**TASK:** Transcribe all the data below exactly, leaving its pictures out.

★ ★ ★ ★ ★ ★ ★

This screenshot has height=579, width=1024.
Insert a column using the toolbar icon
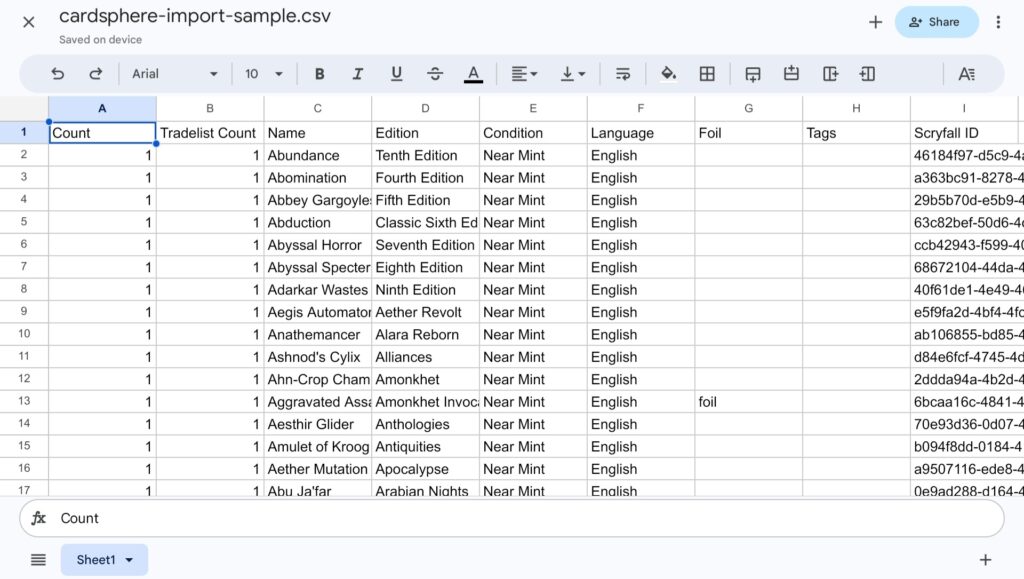tap(828, 73)
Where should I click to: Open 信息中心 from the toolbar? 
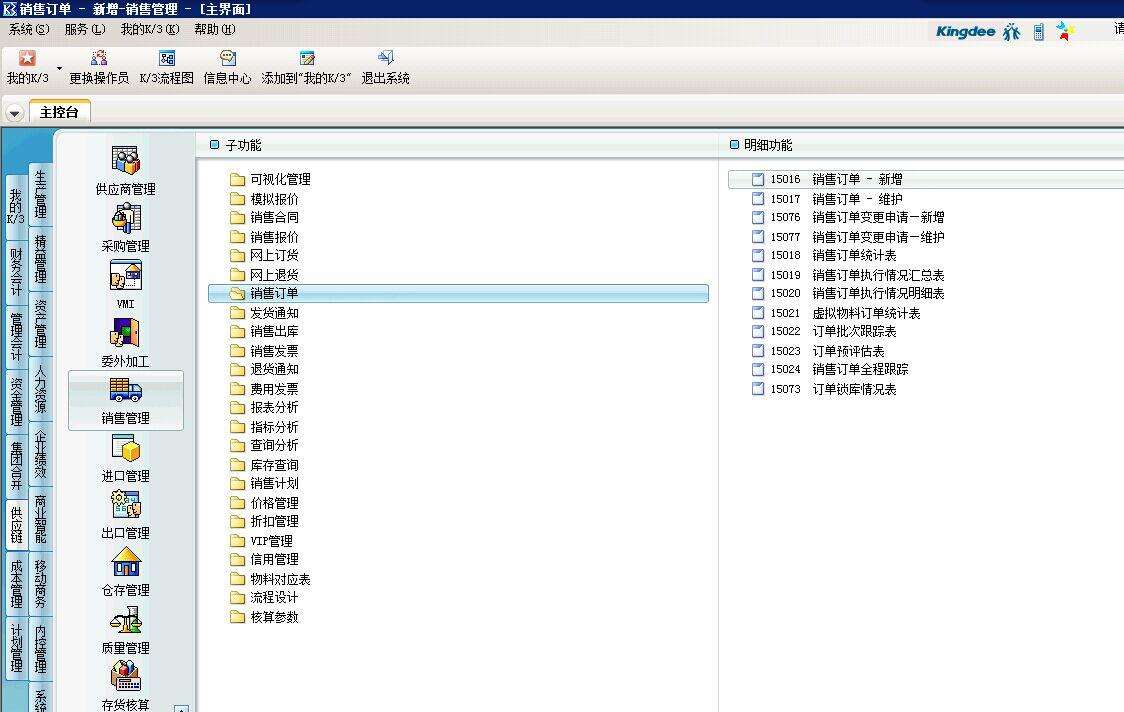click(227, 59)
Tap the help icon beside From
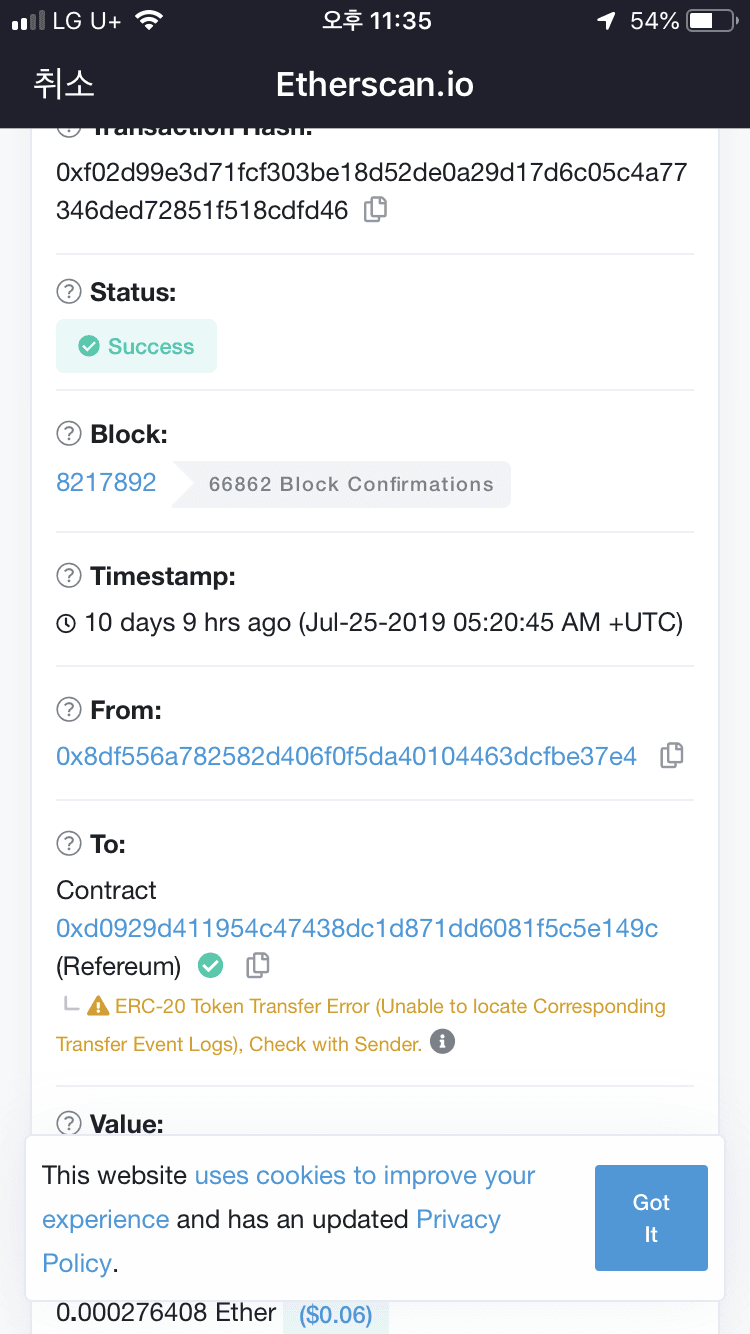750x1334 pixels. 68,710
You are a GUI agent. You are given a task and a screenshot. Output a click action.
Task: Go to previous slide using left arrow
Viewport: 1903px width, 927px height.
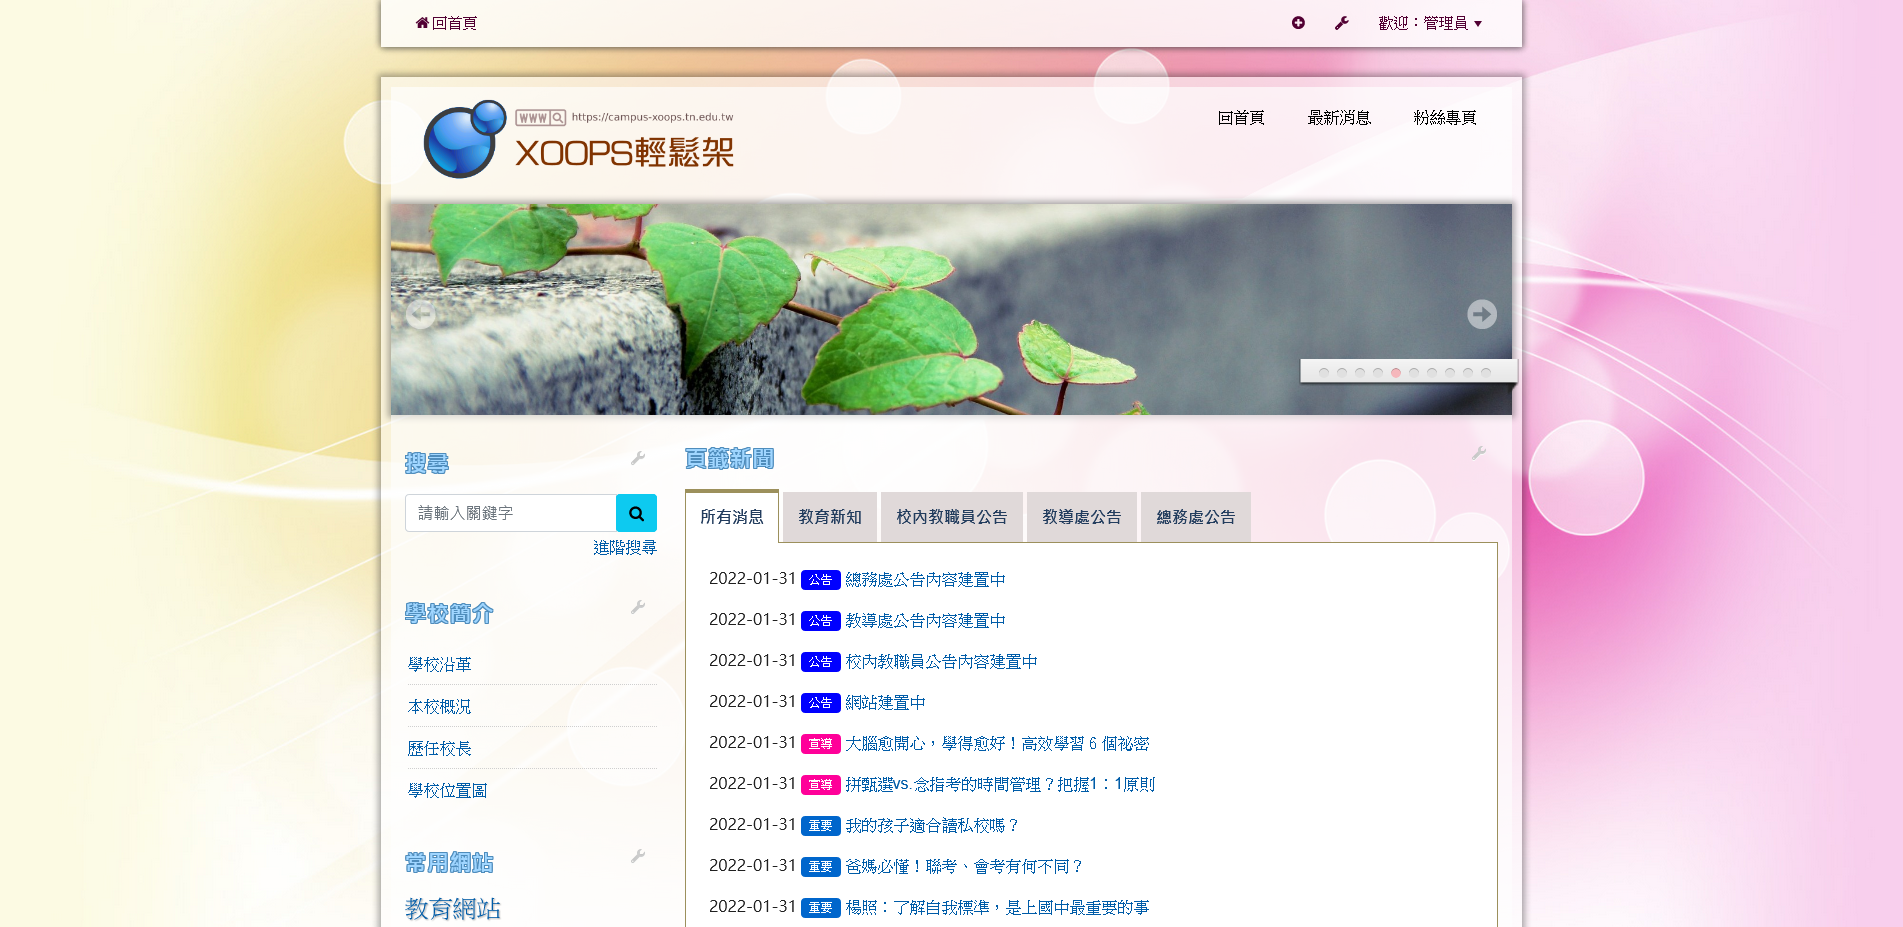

★ ★ ★ ★ ★ ★ ★

**ANSWER BOX:**
This screenshot has height=579, width=1024.
Insert a column using the toolbar icon
tap(828, 73)
Where should I click to: Open 信息中心 from the toolbar? 
click(227, 59)
Tap the help icon beside From
750x1334 pixels. 68,710
You are a GUI agent. You are given a task and a screenshot. Output a click action.
Task: Go to previous slide using left arrow
Viewport: 1903px width, 927px height.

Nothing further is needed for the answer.